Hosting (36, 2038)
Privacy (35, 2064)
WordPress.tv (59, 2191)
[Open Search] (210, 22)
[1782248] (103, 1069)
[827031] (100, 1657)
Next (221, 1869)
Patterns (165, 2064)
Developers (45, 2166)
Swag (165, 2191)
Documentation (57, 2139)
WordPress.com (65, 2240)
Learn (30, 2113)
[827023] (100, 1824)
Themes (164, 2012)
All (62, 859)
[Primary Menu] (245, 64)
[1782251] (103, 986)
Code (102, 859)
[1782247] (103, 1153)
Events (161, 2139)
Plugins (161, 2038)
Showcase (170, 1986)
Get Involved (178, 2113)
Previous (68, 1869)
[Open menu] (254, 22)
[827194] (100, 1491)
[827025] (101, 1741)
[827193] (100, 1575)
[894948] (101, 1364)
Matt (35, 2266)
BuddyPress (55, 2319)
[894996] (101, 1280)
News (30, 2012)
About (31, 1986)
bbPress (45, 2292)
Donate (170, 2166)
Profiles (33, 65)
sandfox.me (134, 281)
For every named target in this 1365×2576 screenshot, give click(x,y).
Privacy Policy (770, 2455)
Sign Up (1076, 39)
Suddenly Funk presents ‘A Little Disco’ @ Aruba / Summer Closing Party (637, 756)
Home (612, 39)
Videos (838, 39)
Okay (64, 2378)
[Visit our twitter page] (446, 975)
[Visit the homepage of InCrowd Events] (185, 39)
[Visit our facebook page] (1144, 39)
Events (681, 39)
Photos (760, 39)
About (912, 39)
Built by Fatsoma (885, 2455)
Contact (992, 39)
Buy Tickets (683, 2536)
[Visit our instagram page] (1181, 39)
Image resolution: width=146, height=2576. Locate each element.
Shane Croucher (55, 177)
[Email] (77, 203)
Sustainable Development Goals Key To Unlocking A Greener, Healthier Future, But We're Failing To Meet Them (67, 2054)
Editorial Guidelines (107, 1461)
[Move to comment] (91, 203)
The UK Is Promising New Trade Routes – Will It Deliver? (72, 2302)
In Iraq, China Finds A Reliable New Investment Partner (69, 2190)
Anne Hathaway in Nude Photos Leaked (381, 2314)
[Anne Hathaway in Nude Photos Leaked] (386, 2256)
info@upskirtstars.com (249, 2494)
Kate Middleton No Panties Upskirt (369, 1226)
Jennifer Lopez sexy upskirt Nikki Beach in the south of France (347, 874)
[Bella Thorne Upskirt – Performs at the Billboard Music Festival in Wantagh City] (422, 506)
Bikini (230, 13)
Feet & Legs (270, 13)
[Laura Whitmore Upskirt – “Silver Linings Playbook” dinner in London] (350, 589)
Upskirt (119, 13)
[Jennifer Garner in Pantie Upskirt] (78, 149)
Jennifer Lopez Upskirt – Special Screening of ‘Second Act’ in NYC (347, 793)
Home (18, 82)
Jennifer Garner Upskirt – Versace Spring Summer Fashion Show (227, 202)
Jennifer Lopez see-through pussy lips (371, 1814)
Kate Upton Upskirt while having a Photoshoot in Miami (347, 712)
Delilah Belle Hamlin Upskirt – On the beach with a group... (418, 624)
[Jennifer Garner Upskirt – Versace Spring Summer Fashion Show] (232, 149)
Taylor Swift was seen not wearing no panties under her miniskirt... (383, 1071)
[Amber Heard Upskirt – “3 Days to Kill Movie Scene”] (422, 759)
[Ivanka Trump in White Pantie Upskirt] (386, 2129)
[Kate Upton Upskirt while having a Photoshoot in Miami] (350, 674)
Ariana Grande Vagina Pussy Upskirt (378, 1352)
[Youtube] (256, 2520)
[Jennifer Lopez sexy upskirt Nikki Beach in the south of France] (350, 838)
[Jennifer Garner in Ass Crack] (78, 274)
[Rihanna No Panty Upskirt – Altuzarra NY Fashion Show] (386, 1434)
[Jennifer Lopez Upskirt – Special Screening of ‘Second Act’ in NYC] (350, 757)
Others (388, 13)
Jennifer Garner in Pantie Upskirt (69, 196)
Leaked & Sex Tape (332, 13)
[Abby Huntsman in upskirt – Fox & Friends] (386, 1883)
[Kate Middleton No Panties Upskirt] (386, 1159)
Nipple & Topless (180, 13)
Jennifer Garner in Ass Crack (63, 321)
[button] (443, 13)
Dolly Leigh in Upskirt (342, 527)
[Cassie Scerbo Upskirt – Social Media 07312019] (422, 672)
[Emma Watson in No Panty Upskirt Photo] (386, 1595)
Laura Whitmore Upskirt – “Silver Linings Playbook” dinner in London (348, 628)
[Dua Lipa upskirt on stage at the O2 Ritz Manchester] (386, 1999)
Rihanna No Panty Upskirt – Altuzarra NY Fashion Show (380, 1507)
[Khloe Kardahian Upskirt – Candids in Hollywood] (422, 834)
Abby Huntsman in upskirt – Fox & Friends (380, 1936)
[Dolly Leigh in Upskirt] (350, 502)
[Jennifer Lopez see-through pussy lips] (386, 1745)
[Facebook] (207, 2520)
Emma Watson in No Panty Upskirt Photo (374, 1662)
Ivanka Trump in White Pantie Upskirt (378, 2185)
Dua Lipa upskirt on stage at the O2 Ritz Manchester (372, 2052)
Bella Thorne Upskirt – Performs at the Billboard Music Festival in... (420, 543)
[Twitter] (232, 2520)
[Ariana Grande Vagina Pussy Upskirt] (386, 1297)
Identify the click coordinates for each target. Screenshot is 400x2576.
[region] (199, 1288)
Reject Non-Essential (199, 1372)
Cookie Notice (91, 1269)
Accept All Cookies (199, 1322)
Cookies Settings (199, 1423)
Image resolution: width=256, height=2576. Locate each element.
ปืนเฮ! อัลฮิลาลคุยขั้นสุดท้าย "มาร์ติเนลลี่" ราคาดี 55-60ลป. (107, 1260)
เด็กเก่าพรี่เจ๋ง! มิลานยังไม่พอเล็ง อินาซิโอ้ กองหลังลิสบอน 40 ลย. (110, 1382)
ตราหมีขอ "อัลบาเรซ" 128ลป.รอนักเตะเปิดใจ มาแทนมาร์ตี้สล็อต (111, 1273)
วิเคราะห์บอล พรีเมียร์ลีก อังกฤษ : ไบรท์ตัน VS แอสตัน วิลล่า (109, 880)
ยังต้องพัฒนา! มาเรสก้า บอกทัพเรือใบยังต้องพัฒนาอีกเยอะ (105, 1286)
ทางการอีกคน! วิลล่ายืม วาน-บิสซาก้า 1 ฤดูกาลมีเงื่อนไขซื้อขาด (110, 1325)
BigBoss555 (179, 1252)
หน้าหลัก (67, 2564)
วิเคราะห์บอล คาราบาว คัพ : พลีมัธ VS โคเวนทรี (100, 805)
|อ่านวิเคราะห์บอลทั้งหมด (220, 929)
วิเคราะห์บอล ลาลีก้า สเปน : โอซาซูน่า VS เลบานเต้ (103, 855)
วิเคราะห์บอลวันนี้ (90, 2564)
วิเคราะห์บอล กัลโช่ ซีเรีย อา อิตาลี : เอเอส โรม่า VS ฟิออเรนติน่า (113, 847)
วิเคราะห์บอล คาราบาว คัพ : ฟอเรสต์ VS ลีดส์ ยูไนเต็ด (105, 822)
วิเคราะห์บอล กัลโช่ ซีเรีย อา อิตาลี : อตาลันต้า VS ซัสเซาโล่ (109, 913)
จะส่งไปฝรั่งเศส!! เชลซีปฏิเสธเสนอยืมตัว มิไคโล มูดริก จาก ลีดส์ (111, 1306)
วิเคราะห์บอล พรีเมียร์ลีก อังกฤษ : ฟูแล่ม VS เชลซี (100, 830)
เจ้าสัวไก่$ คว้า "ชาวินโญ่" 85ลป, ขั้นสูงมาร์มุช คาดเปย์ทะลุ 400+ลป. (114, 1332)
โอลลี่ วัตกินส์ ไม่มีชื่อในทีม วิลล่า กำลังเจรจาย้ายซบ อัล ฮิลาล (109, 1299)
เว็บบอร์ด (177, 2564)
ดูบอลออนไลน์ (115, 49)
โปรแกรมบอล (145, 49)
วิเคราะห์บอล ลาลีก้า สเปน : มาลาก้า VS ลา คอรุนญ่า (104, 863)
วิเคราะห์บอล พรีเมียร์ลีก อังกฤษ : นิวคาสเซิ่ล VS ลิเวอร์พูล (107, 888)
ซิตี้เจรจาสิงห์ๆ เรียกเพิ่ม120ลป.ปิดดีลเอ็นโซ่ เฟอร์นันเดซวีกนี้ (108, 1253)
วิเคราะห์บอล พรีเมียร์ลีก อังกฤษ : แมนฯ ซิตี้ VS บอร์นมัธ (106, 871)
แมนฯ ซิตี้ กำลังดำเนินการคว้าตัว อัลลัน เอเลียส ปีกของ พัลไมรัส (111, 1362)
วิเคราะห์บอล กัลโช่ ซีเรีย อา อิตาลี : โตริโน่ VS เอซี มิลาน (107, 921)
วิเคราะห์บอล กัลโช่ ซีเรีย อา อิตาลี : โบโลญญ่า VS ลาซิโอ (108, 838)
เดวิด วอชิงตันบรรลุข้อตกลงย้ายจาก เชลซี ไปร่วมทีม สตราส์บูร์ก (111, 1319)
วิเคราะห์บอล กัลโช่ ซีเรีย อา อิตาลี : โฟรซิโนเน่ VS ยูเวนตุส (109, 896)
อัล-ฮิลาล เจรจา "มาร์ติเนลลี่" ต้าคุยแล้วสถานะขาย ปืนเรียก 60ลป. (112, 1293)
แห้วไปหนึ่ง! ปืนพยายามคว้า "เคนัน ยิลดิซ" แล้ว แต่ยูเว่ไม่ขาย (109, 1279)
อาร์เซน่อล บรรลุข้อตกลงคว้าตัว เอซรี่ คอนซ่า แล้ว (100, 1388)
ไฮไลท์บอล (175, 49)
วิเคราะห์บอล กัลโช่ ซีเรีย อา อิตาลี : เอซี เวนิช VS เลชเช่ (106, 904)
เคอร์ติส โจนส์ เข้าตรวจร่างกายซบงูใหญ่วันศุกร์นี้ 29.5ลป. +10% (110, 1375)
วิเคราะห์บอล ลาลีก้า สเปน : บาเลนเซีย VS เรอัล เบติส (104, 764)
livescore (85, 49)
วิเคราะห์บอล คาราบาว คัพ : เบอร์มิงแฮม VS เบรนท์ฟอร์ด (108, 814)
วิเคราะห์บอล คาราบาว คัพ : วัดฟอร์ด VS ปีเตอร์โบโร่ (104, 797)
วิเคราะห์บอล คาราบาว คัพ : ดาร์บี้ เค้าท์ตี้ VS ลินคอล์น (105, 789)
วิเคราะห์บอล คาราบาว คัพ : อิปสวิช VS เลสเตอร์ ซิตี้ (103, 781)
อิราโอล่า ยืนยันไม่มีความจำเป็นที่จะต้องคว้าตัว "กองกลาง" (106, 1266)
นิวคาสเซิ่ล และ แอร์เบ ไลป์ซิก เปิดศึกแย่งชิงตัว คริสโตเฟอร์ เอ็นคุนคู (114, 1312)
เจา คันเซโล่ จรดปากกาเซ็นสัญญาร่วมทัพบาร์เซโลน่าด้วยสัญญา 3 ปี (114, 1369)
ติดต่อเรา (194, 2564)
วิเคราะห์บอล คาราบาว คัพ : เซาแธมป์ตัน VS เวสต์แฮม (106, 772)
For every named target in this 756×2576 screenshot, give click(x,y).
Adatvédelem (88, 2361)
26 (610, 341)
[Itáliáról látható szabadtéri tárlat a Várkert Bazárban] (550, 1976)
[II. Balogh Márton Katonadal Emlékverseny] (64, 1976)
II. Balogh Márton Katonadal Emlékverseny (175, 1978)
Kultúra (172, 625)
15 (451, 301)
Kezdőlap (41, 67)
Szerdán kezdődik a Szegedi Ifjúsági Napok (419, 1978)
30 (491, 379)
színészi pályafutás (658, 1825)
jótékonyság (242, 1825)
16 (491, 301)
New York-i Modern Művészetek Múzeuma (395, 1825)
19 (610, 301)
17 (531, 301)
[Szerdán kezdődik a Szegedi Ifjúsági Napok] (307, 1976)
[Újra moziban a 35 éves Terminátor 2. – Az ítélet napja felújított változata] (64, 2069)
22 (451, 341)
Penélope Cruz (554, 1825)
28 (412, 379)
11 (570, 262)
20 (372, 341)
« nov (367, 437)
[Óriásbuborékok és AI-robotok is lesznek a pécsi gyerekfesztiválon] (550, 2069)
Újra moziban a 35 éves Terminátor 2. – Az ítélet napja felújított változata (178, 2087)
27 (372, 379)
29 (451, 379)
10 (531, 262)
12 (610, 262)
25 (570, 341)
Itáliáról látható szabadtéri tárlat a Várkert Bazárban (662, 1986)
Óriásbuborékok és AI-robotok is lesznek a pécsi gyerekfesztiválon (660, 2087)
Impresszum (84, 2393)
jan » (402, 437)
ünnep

● ● ●

Search the entries for the word "Second", then gather every line that has it.

_ANSWER FOR THE TASK:_
Jennifer Lopez Upskirt – Special Screening of ‘Second Act’ in NYC (347, 793)
[Jennifer Lopez Upskirt – Special Screening of ‘Second Act’ in NYC] (350, 757)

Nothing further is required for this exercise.